Most hydrogen produced industrially is created through steam reforming. In this process a nickel-based catalyst is used to react natural gas with steam to produce pure hydrogen and CO 2 . These nickel catalysts typically consist of metal grains tens of thousands of atoms in diameter that speckle the surface of metal oxide substrates.

Conversely, the catalysts being developed by Krumpelt's team consist of single atomic sites embedded in an oxide matrix. Because some reforming processes tend to clog much of the larger catalysts with carbon or sulfur by-products, smaller catalysts process the fuel much more efficiently, and can produce more hydrogen at lower temperatures.

Krumpelt's initial experiments with single-site catalysts used platinum in gadolinium-doped ceria. Although it started to reform hydrocarbons at 450°C, it became unstable at higher temperatures.
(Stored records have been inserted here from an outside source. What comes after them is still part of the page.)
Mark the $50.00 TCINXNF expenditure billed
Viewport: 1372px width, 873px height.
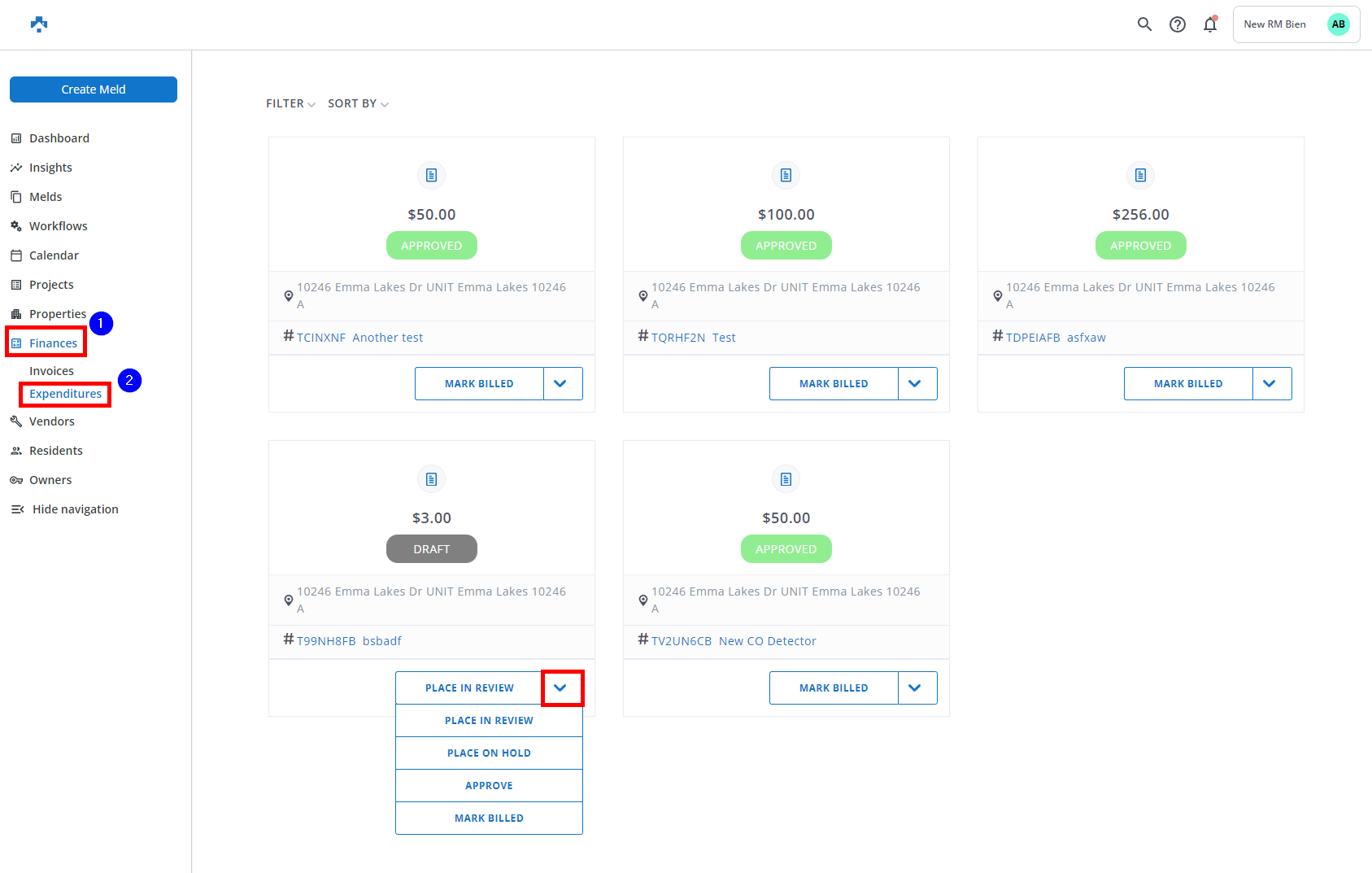[479, 384]
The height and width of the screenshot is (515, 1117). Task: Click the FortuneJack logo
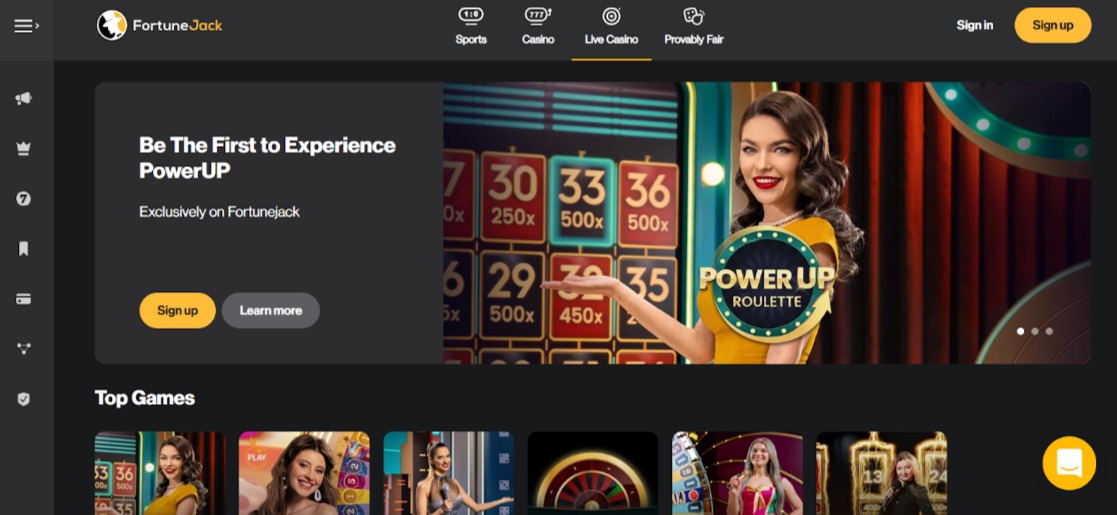(160, 25)
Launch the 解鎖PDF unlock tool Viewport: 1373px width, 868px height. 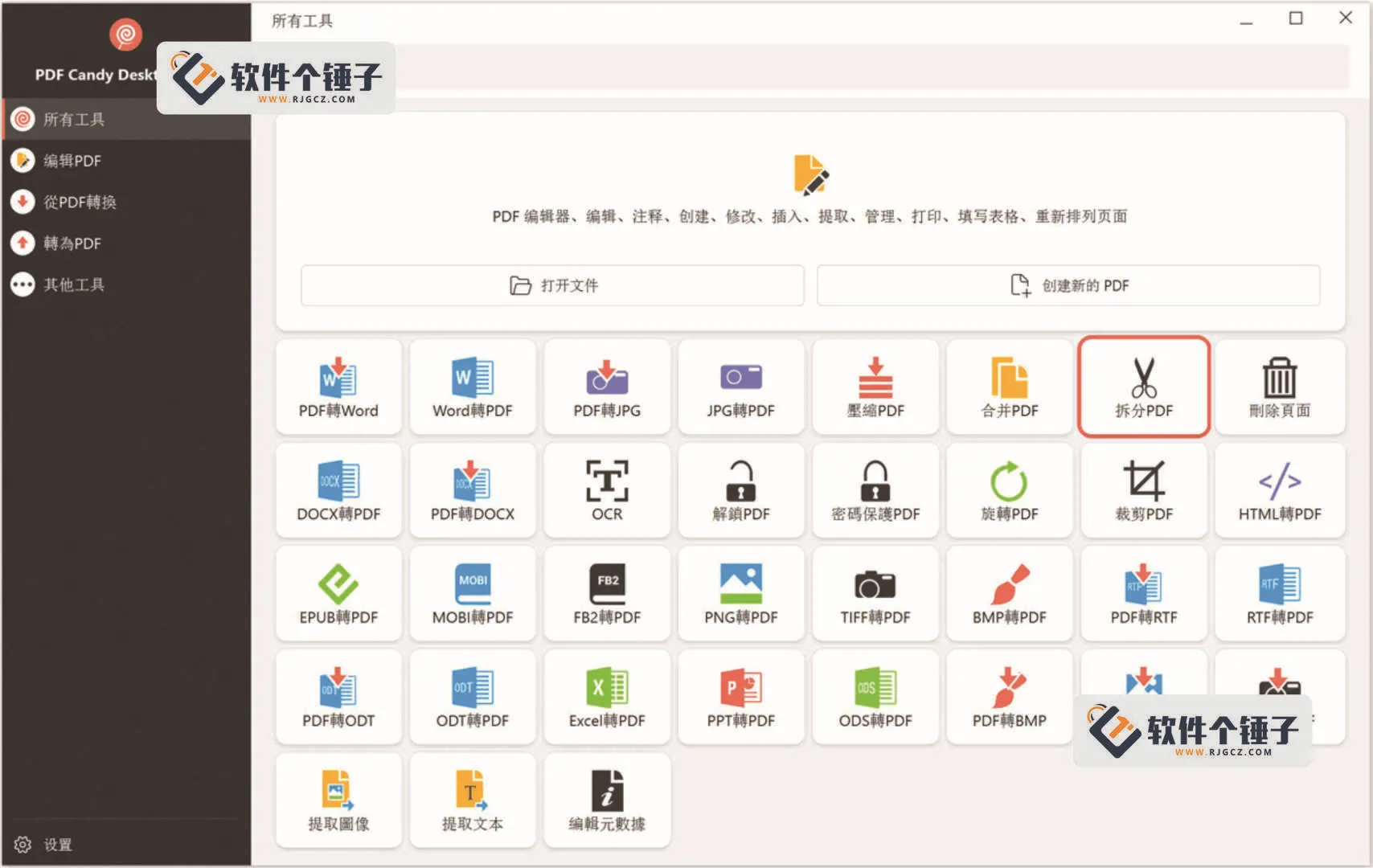point(740,490)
Searching for more robust materials that would support the oxidation-reduction reaction cycle at the heart of hydrocarbon reforming, Krumpelt found that if he used ruthenium -which costs only 1% as much as platinum -in a perovskite matrix, then he could initiate reforming at 450°C and still have good thermal stability.

The use of the LaCrRuO 3 perovskite offers an additional advantage over traditional catalysts. While sulfur species in the fuel degrade the traditional nickel, and to a lesser extent even the single-site platinum catalysts, the crystalline structure of the perovskite lattice acts as a 'stable shell' that protects the ruthenium catalyst from deactivation by sulfur.